Clause de non-concurrence
La clause de non-concurrence interdit au salarié d'exercer une activité concurrente après la rupture de son contrat de travail. Pour être valable, elle doit remplir quatre conditions cumulatives. Beaucoup de clauses sont nulles sans que le salarié le sache. Je vérifie la validité de votre clause et je défends vos intérêts.
Exemples de situations
- Vérification de la validité d’une clause de non-concurrence
- Négociation de la contrepartie financière
- Renonciation par l’employeur à la clause
- Action en nullité de la clause
- Violation de la clause et dommages-intérêts
Les conditions de validité
La jurisprudence de la Cour de cassation exige que la clause de non-concurrence remplisse quatre conditions cumulatives pour être valable (Cass. soc., 10 juillet 2002) :
1. Être indispensable à la protection des intérêts légitimes de l'entreprise : la clause doit se justifier par la nature des fonctions exercées, l'accès à des informations sensibles ou à une clientèle spécifique.2. Être limitée dans le temps et dans l'espace : la durée ne doit pas être excessive (généralement un à deux ans) et le périmètre géographique doit être proportionné et précis.3. Tenir compte des spécificités de l'emploi du salarié : la clause ne doit pas rendre pratiquement impossible l'exercice d'une activité professionnelle conforme à la formation et à l'expérience du salarié.4. Comporter une contrepartie financière : le salarié doit percevoir une indemnisation en échange de la restriction de sa liberté de travail.

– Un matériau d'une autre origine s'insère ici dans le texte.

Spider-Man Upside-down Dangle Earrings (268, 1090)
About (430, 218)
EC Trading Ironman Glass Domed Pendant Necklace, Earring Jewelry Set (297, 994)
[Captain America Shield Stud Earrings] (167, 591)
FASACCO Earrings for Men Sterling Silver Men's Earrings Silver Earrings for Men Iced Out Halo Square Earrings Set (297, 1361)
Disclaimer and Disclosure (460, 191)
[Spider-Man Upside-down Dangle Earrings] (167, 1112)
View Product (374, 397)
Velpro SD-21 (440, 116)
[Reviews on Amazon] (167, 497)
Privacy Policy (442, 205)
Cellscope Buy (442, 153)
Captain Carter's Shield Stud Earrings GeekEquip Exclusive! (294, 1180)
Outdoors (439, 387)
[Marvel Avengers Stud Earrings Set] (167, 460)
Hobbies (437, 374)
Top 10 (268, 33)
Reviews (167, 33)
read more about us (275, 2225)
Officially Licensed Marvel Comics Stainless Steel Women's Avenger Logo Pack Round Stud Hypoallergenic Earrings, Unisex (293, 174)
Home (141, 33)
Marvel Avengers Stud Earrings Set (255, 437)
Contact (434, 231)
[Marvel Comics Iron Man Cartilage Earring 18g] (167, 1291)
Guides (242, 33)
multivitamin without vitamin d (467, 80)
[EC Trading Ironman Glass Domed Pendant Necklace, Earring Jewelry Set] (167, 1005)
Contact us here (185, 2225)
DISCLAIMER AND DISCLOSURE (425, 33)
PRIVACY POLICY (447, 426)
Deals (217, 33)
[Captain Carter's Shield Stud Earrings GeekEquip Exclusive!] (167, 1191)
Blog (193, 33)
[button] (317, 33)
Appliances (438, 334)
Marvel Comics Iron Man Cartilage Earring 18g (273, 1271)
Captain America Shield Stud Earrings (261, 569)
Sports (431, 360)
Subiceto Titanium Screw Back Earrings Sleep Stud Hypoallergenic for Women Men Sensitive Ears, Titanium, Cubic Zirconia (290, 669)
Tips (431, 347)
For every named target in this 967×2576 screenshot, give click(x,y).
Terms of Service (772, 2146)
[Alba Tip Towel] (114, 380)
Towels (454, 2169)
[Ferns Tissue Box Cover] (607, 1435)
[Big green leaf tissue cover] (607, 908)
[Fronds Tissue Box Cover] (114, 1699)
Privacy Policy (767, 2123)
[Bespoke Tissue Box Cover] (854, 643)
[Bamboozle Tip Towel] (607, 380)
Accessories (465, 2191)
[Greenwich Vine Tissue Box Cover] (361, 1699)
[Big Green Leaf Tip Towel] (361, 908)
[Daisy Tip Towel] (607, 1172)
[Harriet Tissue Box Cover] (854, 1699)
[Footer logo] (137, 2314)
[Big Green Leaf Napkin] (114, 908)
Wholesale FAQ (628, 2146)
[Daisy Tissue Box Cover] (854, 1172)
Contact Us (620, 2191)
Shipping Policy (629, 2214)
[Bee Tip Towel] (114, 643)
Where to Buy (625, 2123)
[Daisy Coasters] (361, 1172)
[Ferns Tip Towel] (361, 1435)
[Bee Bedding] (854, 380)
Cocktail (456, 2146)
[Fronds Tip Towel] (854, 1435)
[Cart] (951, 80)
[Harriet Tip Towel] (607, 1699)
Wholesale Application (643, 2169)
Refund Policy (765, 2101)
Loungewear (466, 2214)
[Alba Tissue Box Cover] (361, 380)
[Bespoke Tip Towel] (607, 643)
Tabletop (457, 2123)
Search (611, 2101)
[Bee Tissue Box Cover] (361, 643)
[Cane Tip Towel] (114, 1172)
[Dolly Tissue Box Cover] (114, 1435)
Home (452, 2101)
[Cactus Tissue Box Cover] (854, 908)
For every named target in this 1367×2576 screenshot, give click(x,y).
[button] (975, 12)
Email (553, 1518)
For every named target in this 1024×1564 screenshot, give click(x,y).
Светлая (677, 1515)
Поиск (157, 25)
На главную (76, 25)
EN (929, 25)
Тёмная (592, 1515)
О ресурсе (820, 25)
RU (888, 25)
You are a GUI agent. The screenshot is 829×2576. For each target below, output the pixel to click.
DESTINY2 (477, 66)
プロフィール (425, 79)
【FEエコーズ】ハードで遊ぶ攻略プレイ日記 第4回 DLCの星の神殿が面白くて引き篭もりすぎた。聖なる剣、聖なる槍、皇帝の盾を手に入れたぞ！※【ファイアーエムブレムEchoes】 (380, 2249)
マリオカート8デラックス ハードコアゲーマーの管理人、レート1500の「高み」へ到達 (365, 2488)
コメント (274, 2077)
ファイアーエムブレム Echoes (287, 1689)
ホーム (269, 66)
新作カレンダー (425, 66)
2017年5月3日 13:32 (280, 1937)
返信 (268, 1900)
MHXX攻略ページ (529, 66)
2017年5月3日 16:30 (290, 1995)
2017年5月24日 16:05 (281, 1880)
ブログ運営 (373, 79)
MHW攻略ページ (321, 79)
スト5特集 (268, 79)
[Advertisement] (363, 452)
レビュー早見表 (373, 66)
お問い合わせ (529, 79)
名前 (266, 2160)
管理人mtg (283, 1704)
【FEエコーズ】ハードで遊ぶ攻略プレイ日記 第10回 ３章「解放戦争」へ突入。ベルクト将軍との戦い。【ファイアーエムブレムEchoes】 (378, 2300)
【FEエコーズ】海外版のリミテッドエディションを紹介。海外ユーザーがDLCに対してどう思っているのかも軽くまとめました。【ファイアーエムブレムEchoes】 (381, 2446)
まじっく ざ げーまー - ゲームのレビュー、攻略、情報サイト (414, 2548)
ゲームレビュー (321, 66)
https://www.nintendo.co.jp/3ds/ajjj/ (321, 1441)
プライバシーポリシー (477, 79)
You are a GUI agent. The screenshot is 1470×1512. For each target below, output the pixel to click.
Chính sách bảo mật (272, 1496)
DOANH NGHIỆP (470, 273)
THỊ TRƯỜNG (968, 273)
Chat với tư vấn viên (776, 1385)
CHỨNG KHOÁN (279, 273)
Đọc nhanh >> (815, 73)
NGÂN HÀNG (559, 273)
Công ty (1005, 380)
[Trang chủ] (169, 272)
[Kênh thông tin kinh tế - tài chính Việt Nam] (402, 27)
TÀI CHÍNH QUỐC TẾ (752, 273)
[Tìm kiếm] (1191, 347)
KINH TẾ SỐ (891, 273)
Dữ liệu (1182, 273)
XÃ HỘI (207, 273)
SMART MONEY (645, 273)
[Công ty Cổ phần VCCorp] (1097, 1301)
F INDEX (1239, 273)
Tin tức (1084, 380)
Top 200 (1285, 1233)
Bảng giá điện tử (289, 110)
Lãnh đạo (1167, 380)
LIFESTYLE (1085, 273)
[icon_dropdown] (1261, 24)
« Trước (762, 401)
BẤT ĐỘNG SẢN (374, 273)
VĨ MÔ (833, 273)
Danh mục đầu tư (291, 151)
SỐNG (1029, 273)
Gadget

Si l'une de ces conditions fait défaut, la clause est nulle et le salarié est libre d'exercer toute activité. Il peut en outre réclamer des dommages-intérêts pour le préjudice subi du fait de la clause illicite.
Contrepartie financière
La contrepartie financière est due après la rupture du contrat, quelle qu'en soit la cause (licenciement, démission, rupture conventionnelle). Son montant est souvent fixé par la convention collective applicable ou par le contrat de travail lui-même. La Cour de cassation considère qu'une contrepartie dérisoire équivaut à une absence de contrepartie et entraîne la nullité de la clause.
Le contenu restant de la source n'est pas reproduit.